Free plasma concentrations were similar in both groups.

Concentrations in interstitial fluid of subcutaneous tissue were lower than free plasma concentrations, and were lower in obese compared to non-obese patients.

1 Introduction

With the rise in obesity worldwide, clinicians encounter obese patients with increasing frequency in their daily practice. Obesity may cause a number of pharmacokinetic changes, including an increase in the volume of distribution and changes in clearance [1, 2]. Although a reduced effectiveness of certain antibiotics for skin and skin-structure infections in severe obesity has been documented, especially after abdominal surgery, specific dosing recommendations for patients with obesity are often lacking on the product label [3].

Tigecycline is a broad-spectrum antibiotic that is approved for the treatment of complicated skin and skin-structure infections, complicated intra-abdominal infections, and community-acquired bacterial pneumonia. The approved standard dosing regimen of tigecycline is a 100-mg loading dose, followed by 50 mg twice daily irrespective of body weight. The pharmacokinetics of tigecycline are characterized by a large volume of distribution, between 7 and 10 L/kg, indicating extensive tissue penetration, and a long terminal half-life of approximately 40 h [4]. After intravenous short infusion (30 min) of a single dose of 100 mg tigecycline, a peak plasma concentration (Cmax) of 1.45 ± 0.32 mg/L is typical, and the area under the concentration–time curve (AUC) is 5.19 ± 1.87 h⋅mg/L [5]. Concentrations of tigecycline in tissue homogenates of gall bladder, colon, and lung can be many times higher than concomitant plasma concentrations after a single dose, whereas the concentrations in synovial fluid or cerebrospinal fluid are lower than in plasma [6]. Concentrations equalling the free plasma concentrations were observed in subcutaneous interstitial fluid (ISF) of patients with diabetes after multiple dosing [7]. In that study, three of eight patients had a body mass index (BMI) of at least 30 kg/m2, with a single class III obese individual (BMI of 41 kg/m2) who had a significantly lower tissue penetration ratio compared with the remaining group [7, 8]. This may indicate impaired tissue penetration of tigecycline in heavily obese subjects, despite similar plasma pharmacokinetics [9]. In line with this assumption, a higher dose than the standard dose of 50 mg tigecycline b.i.d. has been suggested, especially for patients with high BMI, based on a retrospective clinical study in ICU patients. Of note, the authors regretted the lack of tissue level measurement in that study to support their recommendation [10]. Until now, the impact of obesity on the penetration of tigecycline into the ISF of subcutaneous tissue, a main site of bacterial infection, has not been investigated.

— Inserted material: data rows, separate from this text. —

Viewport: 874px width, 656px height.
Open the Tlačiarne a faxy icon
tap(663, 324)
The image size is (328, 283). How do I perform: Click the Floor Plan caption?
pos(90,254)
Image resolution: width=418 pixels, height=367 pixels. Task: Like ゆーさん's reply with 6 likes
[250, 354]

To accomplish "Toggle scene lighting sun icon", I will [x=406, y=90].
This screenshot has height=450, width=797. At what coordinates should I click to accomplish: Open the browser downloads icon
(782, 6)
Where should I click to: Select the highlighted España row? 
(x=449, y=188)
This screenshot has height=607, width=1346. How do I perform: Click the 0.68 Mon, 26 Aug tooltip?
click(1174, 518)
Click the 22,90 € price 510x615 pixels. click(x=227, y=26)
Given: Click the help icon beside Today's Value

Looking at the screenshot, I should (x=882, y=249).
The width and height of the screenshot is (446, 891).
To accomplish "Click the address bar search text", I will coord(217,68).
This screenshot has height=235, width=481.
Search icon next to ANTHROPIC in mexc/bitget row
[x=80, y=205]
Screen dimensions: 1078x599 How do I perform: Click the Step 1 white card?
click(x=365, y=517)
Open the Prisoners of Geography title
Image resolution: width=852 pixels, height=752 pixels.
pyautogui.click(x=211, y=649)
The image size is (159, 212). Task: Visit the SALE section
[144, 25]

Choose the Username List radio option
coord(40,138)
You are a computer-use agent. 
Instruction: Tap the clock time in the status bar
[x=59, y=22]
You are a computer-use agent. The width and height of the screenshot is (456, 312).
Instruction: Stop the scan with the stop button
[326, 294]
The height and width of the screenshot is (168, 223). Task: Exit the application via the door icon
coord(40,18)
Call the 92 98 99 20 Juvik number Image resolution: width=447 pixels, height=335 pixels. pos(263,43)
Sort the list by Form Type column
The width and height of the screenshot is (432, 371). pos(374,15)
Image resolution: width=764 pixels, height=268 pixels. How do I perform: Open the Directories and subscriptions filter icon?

The objective of this study was to assess the penetration of tigecycline into the ISF of subcutaneous adipose tissue using microdialysis in obese and non-obese patients following a single dose of tigecycline as part of perioperative antibiotic prophylaxis.

2 Patients and Methods

2.1 Study Design

This prospective pharmacokinetic clinical trial was conducted at the Leipzig University Hospital as part of a larger pharmacokinetic study (EudraCT no. 2012-004383-22). Obese patients undergoing bariatric surgery and non-obese patients undergoing elective intra-abdominal surgery were eligible. Prior written informed consent was obtained from all study participants. Approval for the trial was obtained from the Leipzig University ethics committee (121/13-ff) and the Federal Institute for Drugs and Medical Devices of Germany (BfArM). The study protocol has been described previously [11]. Patients were to be given a single dose of 100 mg tigecycline (Pfizer, Berlin, Germany) as a 30-min intravenous infusion 60–30 min prior to incision. Venous blood samples were collected predose and after 0.5 h (end of infusion), 1, 2, 3, 4, 5, 6, and 8 h. Microdialysate probes (CMA 63 microdialysis probe, cutoff 20,000 Da, CMA, Kista, Sweden) were inserted subcutaneously in both upper arms and perfused with 2 µL/min saline. Microdialysate was collected predose (baseline) and at 0.5-h intervals up to 2 h, followed by 1-h intervals up to 8 h. After the sampling period, the probes were calibrated using the “retrodialysis-by-drug” method with tigecycline 500 mg/L in saline [12]. The primary endpoint was defined as the AUC from 0 to 8 h of the subcutaneous ISF concentration (AUC8h,ISF) in the obese group compared with the non-obese group. As a secondary endpoint, the relative tissue distribution, i.e. the ratio of AUC8h,ISF to the AUC8h of the free plasma concentration (AUC8h,ISF/fAUC8h,plasma), was determined.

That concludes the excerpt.